**WORK INSTRUCTIONS**
Every record, from the first line to the last, needs to be given again exactly.

====== EXERCISE DATA

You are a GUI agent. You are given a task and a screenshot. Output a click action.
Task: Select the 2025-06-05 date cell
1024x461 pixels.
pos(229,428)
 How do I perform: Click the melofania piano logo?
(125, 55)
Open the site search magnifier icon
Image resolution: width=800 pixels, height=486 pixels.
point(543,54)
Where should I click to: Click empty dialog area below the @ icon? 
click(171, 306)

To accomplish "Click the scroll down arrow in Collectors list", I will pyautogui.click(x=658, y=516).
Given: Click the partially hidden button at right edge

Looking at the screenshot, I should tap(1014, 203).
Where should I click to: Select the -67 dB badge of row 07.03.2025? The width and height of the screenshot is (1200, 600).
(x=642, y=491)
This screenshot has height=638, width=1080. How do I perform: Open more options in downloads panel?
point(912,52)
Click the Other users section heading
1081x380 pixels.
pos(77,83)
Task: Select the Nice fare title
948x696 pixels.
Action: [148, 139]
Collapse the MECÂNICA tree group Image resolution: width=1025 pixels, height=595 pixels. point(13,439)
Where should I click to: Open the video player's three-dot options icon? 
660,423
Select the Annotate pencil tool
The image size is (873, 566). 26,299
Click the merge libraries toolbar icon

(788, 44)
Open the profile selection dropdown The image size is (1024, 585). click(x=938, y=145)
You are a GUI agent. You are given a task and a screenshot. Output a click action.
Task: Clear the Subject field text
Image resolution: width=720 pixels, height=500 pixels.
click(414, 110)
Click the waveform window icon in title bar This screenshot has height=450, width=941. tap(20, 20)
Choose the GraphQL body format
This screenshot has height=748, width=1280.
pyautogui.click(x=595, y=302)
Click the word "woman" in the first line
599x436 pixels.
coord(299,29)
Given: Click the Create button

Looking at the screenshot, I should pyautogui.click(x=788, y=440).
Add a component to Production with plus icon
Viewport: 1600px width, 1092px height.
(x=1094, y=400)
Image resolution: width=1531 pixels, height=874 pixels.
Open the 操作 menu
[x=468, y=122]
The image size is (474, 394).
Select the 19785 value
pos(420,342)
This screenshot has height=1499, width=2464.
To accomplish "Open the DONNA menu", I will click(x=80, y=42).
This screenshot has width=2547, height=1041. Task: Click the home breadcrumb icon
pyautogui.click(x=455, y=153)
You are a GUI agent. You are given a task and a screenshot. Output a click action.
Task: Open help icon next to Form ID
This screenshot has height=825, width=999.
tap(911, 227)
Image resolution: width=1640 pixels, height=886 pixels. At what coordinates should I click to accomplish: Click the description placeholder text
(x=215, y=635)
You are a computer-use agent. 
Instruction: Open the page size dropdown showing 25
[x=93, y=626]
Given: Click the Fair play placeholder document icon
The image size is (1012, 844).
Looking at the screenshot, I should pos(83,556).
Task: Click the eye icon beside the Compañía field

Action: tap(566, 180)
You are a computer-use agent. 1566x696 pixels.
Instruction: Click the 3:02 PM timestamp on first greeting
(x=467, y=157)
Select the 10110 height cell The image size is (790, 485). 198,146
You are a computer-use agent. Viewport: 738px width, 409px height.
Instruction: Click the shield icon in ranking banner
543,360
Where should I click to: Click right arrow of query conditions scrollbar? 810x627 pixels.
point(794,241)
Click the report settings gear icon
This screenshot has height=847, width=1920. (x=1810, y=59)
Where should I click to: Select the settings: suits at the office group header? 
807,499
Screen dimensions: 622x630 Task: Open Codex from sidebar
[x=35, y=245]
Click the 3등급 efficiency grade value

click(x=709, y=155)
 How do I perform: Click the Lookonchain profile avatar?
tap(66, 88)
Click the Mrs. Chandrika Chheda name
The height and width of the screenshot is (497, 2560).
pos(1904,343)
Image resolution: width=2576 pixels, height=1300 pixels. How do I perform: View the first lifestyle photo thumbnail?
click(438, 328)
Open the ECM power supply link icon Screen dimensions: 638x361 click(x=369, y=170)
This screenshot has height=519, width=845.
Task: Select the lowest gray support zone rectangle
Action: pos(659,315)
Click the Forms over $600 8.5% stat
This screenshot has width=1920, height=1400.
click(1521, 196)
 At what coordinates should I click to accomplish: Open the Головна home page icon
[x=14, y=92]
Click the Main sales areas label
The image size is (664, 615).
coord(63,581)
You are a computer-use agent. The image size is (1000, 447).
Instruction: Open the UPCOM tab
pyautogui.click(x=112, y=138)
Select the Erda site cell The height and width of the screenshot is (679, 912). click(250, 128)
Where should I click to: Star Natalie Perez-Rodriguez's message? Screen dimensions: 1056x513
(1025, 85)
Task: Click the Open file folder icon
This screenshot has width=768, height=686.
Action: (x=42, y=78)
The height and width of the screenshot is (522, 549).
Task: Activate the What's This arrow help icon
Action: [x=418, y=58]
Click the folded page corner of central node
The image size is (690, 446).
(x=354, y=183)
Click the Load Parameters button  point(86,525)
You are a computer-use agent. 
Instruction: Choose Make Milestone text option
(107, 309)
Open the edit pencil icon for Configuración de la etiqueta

============

**COMPLETED TASK**
You are a GUI agent. You are given a task and a screenshot. Output a click action.
Task: Select the 2025-06-05 date cell
1024x461 pixels.
pos(229,428)
 How do I perform: Click the melofania piano logo?
(125, 55)
Open the site search magnifier icon
Image resolution: width=800 pixels, height=486 pixels.
point(543,54)
Where should I click to: Click empty dialog area below the @ icon? 
click(171, 306)

To accomplish "Click the scroll down arrow in Collectors list", I will pyautogui.click(x=658, y=516).
Given: Click the partially hidden button at right edge

Looking at the screenshot, I should tap(1014, 203).
Where should I click to: Select the -67 dB badge of row 07.03.2025? The width and height of the screenshot is (1200, 600).
(x=642, y=491)
This screenshot has height=638, width=1080. How do I perform: Open more options in downloads panel?
point(912,52)
Click the Other users section heading
1081x380 pixels.
pos(77,83)
Task: Select the Nice fare title
948x696 pixels.
Action: [148, 139]
Collapse the MECÂNICA tree group Image resolution: width=1025 pixels, height=595 pixels. point(13,439)
Where should I click to: Open the video player's three-dot options icon? 
660,423
Select the Annotate pencil tool
The image size is (873, 566). 26,299
Click the merge libraries toolbar icon

(788, 44)
Open the profile selection dropdown The image size is (1024, 585). click(x=938, y=145)
You are a GUI agent. You are given a task and a screenshot. Output a click action.
Task: Clear the Subject field text
Image resolution: width=720 pixels, height=500 pixels.
click(414, 110)
Click the waveform window icon in title bar This screenshot has height=450, width=941. tap(20, 20)
Choose the GraphQL body format
This screenshot has height=748, width=1280.
pyautogui.click(x=595, y=302)
Click the word "woman" in the first line
599x436 pixels.
coord(299,29)
Given: Click the Create button

Looking at the screenshot, I should pyautogui.click(x=788, y=440).
Add a component to Production with plus icon
Viewport: 1600px width, 1092px height.
(x=1094, y=400)
Image resolution: width=1531 pixels, height=874 pixels.
Open the 操作 menu
[x=468, y=122]
The image size is (474, 394).
Select the 19785 value
pos(420,342)
This screenshot has height=1499, width=2464.
To accomplish "Open the DONNA menu", I will click(x=80, y=42).
This screenshot has width=2547, height=1041. Task: Click the home breadcrumb icon
pyautogui.click(x=455, y=153)
You are a GUI agent. You are given a task and a screenshot. Output a click action.
Task: Open help icon next to Form ID
This screenshot has height=825, width=999.
tap(911, 227)
Image resolution: width=1640 pixels, height=886 pixels. At what coordinates should I click to accomplish: Click the description placeholder text
(x=215, y=635)
You are a computer-use agent. 
Instruction: Open the page size dropdown showing 25
[x=93, y=626]
Given: Click the Fair play placeholder document icon
The image size is (1012, 844).
Looking at the screenshot, I should pos(83,556).
Task: Click the eye icon beside the Compañía field

Action: tap(566, 180)
You are a computer-use agent. 1566x696 pixels.
Instruction: Click the 3:02 PM timestamp on first greeting
(x=467, y=157)
Select the 10110 height cell The image size is (790, 485). 198,146
You are a computer-use agent. Viewport: 738px width, 409px height.
Instruction: Click the shield icon in ranking banner
543,360
Where should I click to: Click right arrow of query conditions scrollbar? 810x627 pixels.
point(794,241)
Click the report settings gear icon
This screenshot has height=847, width=1920. (x=1810, y=59)
Where should I click to: Select the settings: suits at the office group header? 
807,499
Screen dimensions: 622x630 Task: Open Codex from sidebar
[x=35, y=245]
Click the 3등급 efficiency grade value

click(x=709, y=155)
 How do I perform: Click the Lookonchain profile avatar?
tap(66, 88)
Click the Mrs. Chandrika Chheda name
The height and width of the screenshot is (497, 2560).
pos(1904,343)
Image resolution: width=2576 pixels, height=1300 pixels. How do I perform: View the first lifestyle photo thumbnail?
click(438, 328)
Open the ECM power supply link icon Screen dimensions: 638x361 click(x=369, y=170)
This screenshot has height=519, width=845.
Task: Select the lowest gray support zone rectangle
Action: pos(659,315)
Click the Forms over $600 8.5% stat
This screenshot has width=1920, height=1400.
click(1521, 196)
 At what coordinates should I click to accomplish: Open the Головна home page icon
[x=14, y=92]
Click the Main sales areas label
The image size is (664, 615).
coord(63,581)
You are a computer-use agent. The image size is (1000, 447).
Instruction: Open the UPCOM tab
pyautogui.click(x=112, y=138)
Select the Erda site cell The height and width of the screenshot is (679, 912). click(250, 128)
Where should I click to: Star Natalie Perez-Rodriguez's message? Screen dimensions: 1056x513
(1025, 85)
Task: Click the Open file folder icon
This screenshot has width=768, height=686.
Action: (x=42, y=78)
The height and width of the screenshot is (522, 549).
Task: Activate the What's This arrow help icon
Action: [x=418, y=58]
Click the folded page corner of central node
The image size is (690, 446).
(x=354, y=183)
Click the Load Parameters button  point(86,525)
You are a computer-use agent. 
Instruction: Choose Make Milestone text option
(107, 309)
Open the edit pencil icon for Configuración de la etiqueta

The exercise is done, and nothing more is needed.